Corporate media outlets like Fox and CNN are "really struggling with viewership, they're having a hard time getting as many viewers as they used to get," Zeese said Thursday on Radio Sputnik's Loud & Clear.
With the upswing in independent journalists, activist journalists and foreign journalists, alternative media's collective power is steadily increasing. The corporate media "is afraid of that power," Zeese said.
On Wednesday, Congress told RT that because it registered (under duress) under the 1938 Foreign Agent Registration Act (FARA) it was not allowed to have press credentials on Capitol Hill. However, when RT filed the FARA paperwork, the US Justice Department said it was merely a legal formality that would have no impact on RT's ability to report the news.
"The law does not restrict registrants from operating, however. Other US agents of foreign media entities are currently registered under FARA and continue to operate freely in the United States," the DOJ said November 13.
"I would like to know why the BBC has press credentials on Capitol Hill. Is the BBC not fully owned by the government of the United Kingdom?," Loud & Clear host John Kiriakou said.
Indeed, "there's a long list of BBC-like networks from Asia and Latin America that are covering Congress," Zeese confirmed.
"This is obviously targeted at Russia. I think RT's gotten caught up in two very strong forces. One is Russiagate and the whole neo-McCarthyism that we're going through, and the other is the ‘fake news' phenomena, which is really cover for an attack on independent media," Zeese explained.

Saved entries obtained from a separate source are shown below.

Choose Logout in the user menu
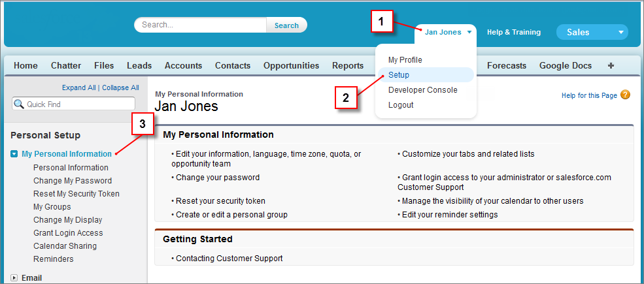The width and height of the screenshot is (644, 284). (x=401, y=105)
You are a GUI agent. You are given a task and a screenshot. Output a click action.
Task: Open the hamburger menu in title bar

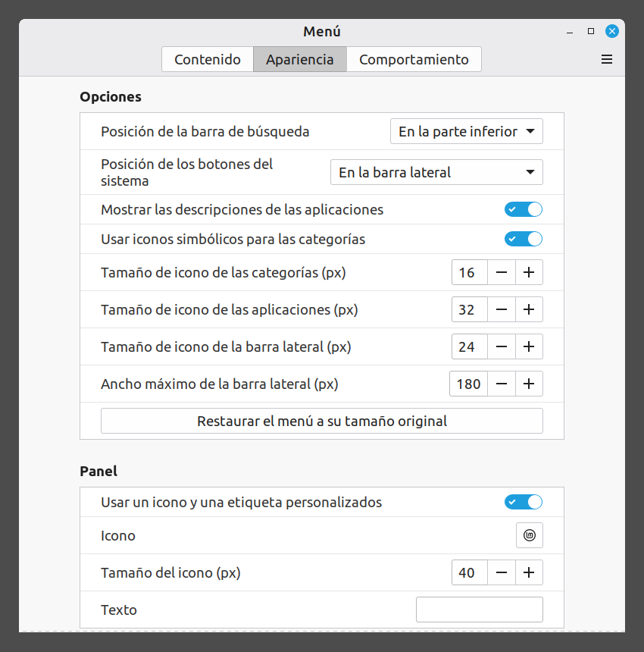tap(606, 59)
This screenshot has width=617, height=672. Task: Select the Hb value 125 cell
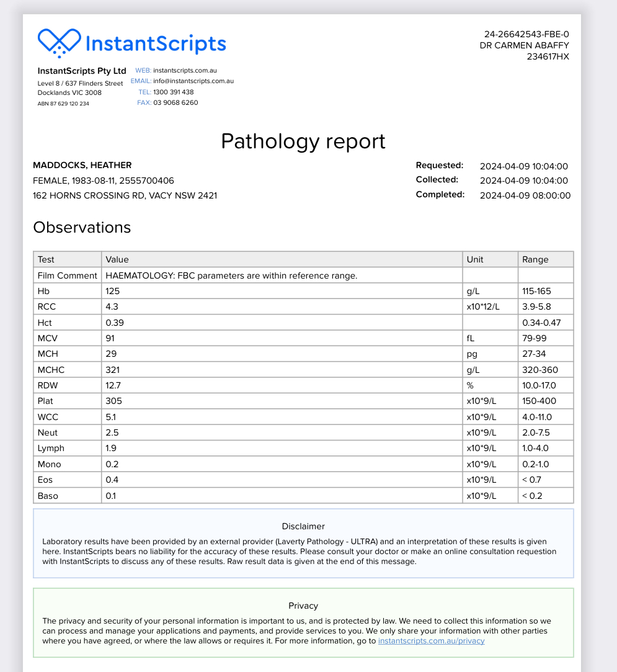tap(113, 291)
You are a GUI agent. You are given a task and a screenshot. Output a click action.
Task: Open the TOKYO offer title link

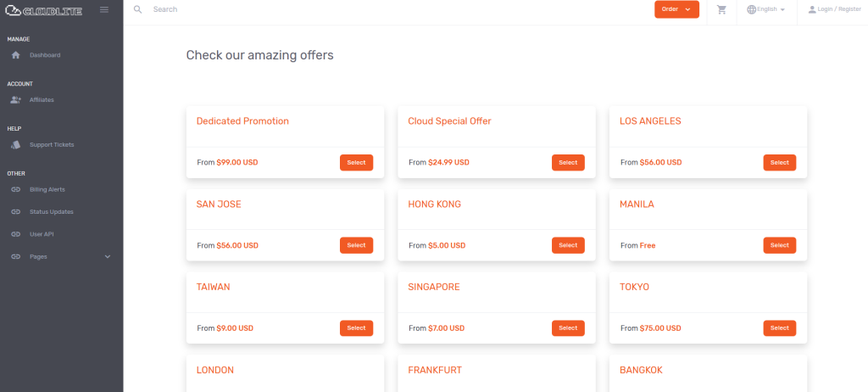coord(634,287)
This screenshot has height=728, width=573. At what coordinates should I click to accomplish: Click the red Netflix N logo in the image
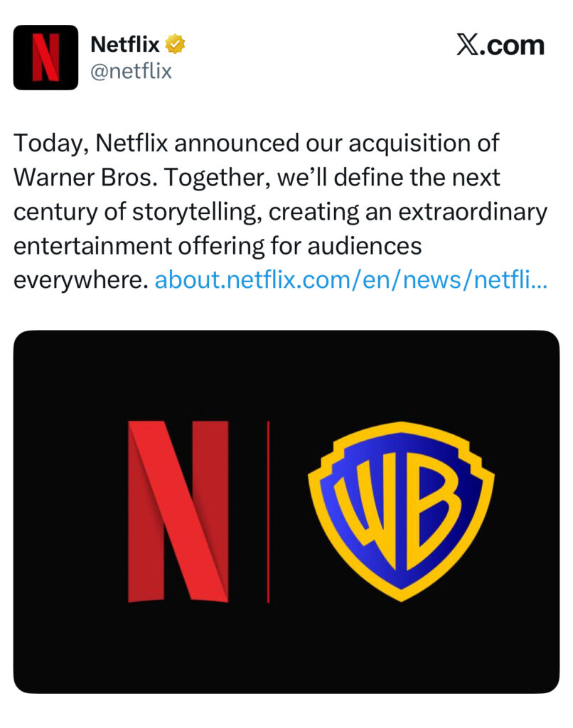point(178,511)
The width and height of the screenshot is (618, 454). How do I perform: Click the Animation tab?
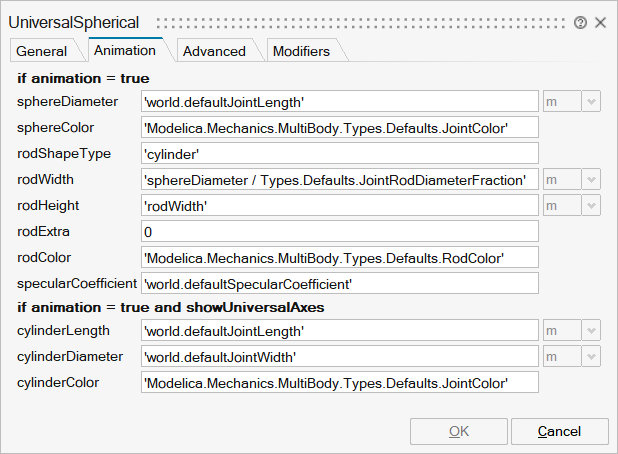(x=124, y=50)

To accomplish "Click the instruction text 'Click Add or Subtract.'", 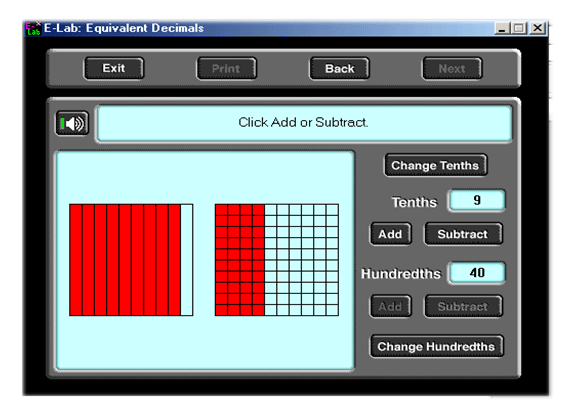I will (x=303, y=123).
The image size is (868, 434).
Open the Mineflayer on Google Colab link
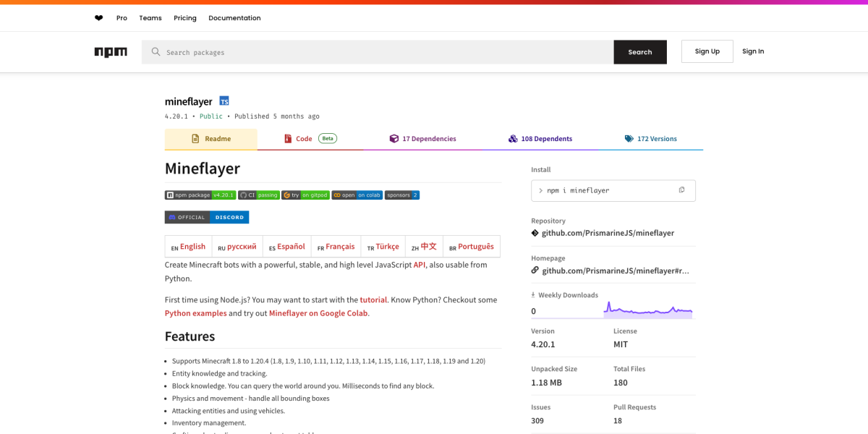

RT Editor-in-Chief Margarita Simonyan blasted Congress' move to yank RT's credentials. "To all the self-righteous defenders of 'freedom of speech' who oh-so-ardently proclaimed that FARA registration places no restrictions whatsoever on RT's journalistic work in the US: Withdrawal of Congressional credentials speaks much louder than empty platitudes," Simonyan said Wednesday.
Meanwhile, Philippe Leruth, president of the International Federation of Journalists, told Sputnik News Thursday that the Congressional Radio and Television Correspondents' Gallery's decision amounted to "insidious censorship."